Comment 16 Maurizio Paolini 2017-01-28 22:56:49 UTC
It is quite frustrating... I had to reinstall an old f23 kernel (4.4.7-300.fc23.i686+PAE) and boot from it to have my backups working as expected :-(

Comment 17 Trevor Cordes 2017-01-28 23:17:07 UTC
Very weird.  There must be some other mitigating factor on my boxes that allow it to not oom with a similar cmdline.

You also seem to be able to make it oom on demand and I have yet to do that... I have to wait overnight for some regular jobs to hit before it ooms for me.  What exactly are you running (exact command/config).  It would be so much easier for me to debug this problem if I could reproduce it on demand in minutes, not days.

Also, when yours oom's, does it oom and recover, or oom a bunch of times until the system hangs?  I get actual hangs/freezes about 75% of the time.  Sometimes I can reboot before it hangs completely.  Rare times it just semi-recovers on its own.

I *may* have a good 4.9 or 4.10 kernel finally I'm testing right now that I can send you link / build instructions for if you want to git and compile yourself.  I'll know for sure after tonight if we finally have patches that solve this problem.  It would actually be very helpful if you guys who have the problem "worse" than me can git/build and confirm it solves the bug on your boxes too.

Comment 18 Trevor Cordes 2017-01-28 23:19:58 UTC
4.7.10 (F23) is the last kernel that doesn't have this bug in Fedora-land AFAIK.  That's the one I boot to when I need it stable.  It never exhibits this bug.  4.8.8 was the first one I used that did (I never tried Fedora-ized 4.8.0-4.8.7 but from my reading/bisecting I'm pretty sure the problem started at 4.8.0).  Of course 4.4.7 would be bug-free too, if that's the only one you can get your hands on.

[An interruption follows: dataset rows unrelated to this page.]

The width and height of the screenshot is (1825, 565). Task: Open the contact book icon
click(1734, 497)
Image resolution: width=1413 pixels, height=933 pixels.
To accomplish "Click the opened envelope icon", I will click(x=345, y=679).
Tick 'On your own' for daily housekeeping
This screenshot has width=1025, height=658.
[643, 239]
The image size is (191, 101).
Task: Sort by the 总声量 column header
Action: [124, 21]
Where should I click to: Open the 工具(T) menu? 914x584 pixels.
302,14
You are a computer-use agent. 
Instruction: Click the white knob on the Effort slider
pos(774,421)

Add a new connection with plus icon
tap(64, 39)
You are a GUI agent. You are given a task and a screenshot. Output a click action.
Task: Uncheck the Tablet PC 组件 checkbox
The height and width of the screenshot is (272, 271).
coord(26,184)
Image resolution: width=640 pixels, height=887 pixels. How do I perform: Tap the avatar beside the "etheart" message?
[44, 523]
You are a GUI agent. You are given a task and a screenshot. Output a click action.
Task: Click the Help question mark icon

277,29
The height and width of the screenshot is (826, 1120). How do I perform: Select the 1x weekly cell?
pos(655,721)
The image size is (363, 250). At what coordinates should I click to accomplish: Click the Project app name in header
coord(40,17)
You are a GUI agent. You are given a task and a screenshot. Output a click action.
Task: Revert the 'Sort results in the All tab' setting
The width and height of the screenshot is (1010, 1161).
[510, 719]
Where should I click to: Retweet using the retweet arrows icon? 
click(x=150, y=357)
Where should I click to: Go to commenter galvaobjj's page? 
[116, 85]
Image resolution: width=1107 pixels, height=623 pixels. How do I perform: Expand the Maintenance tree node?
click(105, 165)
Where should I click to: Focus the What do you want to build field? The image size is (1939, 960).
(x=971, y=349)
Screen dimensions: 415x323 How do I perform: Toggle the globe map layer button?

Comment 19 Maurizio Paolini 2017-01-28 23:30:11 UTC
This the bash script that (usually) causes the oom:

---------------------------------------------------------------
#!/bin/bash

hostname=`hostname`
echo "$hostname: $0"

mp=/mnt/cantor_home_backup
mount -o nfsvers=3 192.168.1.196:/exports/home ${mp}

if [ $? -eq 0 ] ; then

  rsync -aqol ${mp}/matem/ /home/backup/home-backup/matem
  rsync -aqol ${mp}/fisica/ /home/backup/home-backup/fisica
  rsync -aqol ${mp}/tesi/ /home/backup/home-backup/tesi
  rsync -aqol ${mp}/staff/ /home/backup/home-backup/staff
  rsync -aqol ${mp}/pc/ /home/backup/home-backup/pc
  rsync -aqol ${mp}/informatica/ /home/backup/home-backup/informatica
  rsync -aqol ${mp}/scienzeamb/ /home/backup/home-backup/scienzeamb
  rsync -aqol ${mp}/profiles/ /home/backup/home-backup/profiles
  umount ${mp}
else
  echo "Unable to perform home backup"
fi
----------------------------------------------------------------

So it involves an NFS mount (version 3, because version 4 has its own problems)
and an rsync.
The source folders are large home directories:

# du -sxh *
13G     fisica
405M    informatica
151G    matem
177G    pc
35M     profiles
148K    scienzeamb
8.2G    staff
4.0K    temp
65G     tesi

Caching of NFS-filesystem data in RAM might be a trigger for the problem...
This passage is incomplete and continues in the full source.